In the second extract from Ignoble Displacement, Stephanie Polsky outlines the continuities of racism and imperialism from Dickens’ London to the present
Extract from Stephanie Polsky, Ignoble Displacement: Dispossessed Capital in Neo-Dickensian Times’ (Zero Books 2015) 321pp
Such arrangements in the Victorian era made possible the divorce of capitalism and imperialism in the public’s imagination, allowing nonetheless for market rule to govern both home and imperial populations. In more recent decades, Jane M. Jacobs argues there have been critical counter-flows to what in the past was ‘a spatial imaginary of British imperialism based on the forceful flow of power from what came to be understood as the “core,” to what was relationally designated as the “periphery”, which in a contemporary situation must be revised to accommodate the definition of a global city’ (5). This global city ‘must be competitive on a new playing field comprised from new global and regional alignments that emerged with the reformation of the world in an era of at least ostensible post-colonialism’ (5). That said, empire is never very far from the culture and imagination that continues to shape London as one of the world’s great cities. Even today most Londoners continue to adopt ‘an internalised view of the city’, which imagines itself as the purveyor ‘of hospitality’, towards ‘those who come to “us”, who remain as “strangers”’ despite their being tolerated ‘within the gate’ (Massey, ‘London Inside-Out’ 64). Jacques Derrida elaborates on the concept of ‘“open cities” (villes-franches) or “refuge cities” (villes refuge)’, when he asks us to think of the cosmopolitan city as a space of meeting, reflecting and sheltering otherness, where the city itself becomes an open refuge, where migrants may seek sanctuary (Derrida, On Cosmopolitanism and Forgiveness viii).
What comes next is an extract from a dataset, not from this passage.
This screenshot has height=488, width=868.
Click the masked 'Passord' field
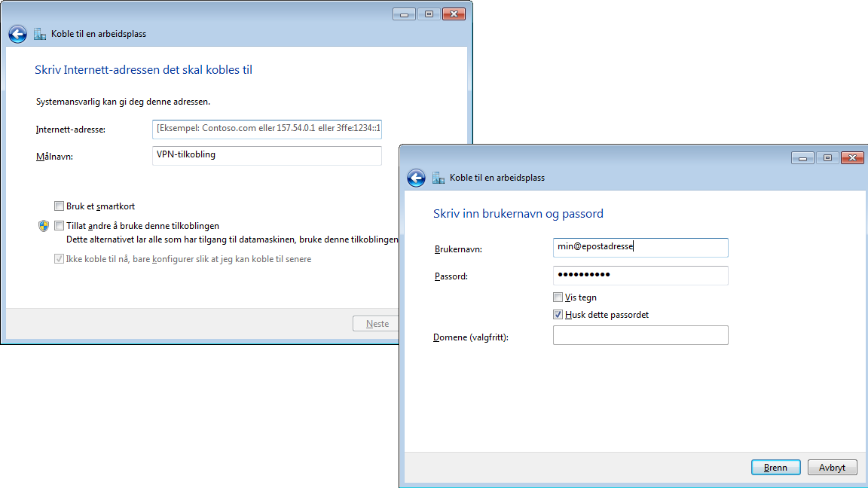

Doreen Massey reflects on Derrida’s concept of the open city with the caveat in mind that ‘the geographies of places aren’t only about what lies within them’, and that ‘a richer geography of place acknowledges also the connections that spread out from the metropole: the trade-routes, investments, political and cultural influences; power-relations of all sorts run out from here around the globe and link the fate of other places to what is done in London’ (‘London Inside-Out’ 64). Given this perspective, for Massey ‘this tendency towards inwardlookingness’ belies a truth at the heart ‘of the characterisation of London as a multicultural future city of the world’: that alongside its multiculturalism sits ‘a vast and intricate cultural and economic infrastructure’ that is crucial to the functioning of both ‘neoliberalism and globalisation’ (65). The project of the city of London therefore is disproportionately responsible for managing not only the flow of the world’s global foreign wealth, but equally its poverty. This situation relates both to Britain’s colonial past and to its neoliberal future, which relies on a burgeoning population in London drawn out of the confused movement and violent turmoil of neoliberal globalisation that has left millions of individuals economically destabilised in its wake.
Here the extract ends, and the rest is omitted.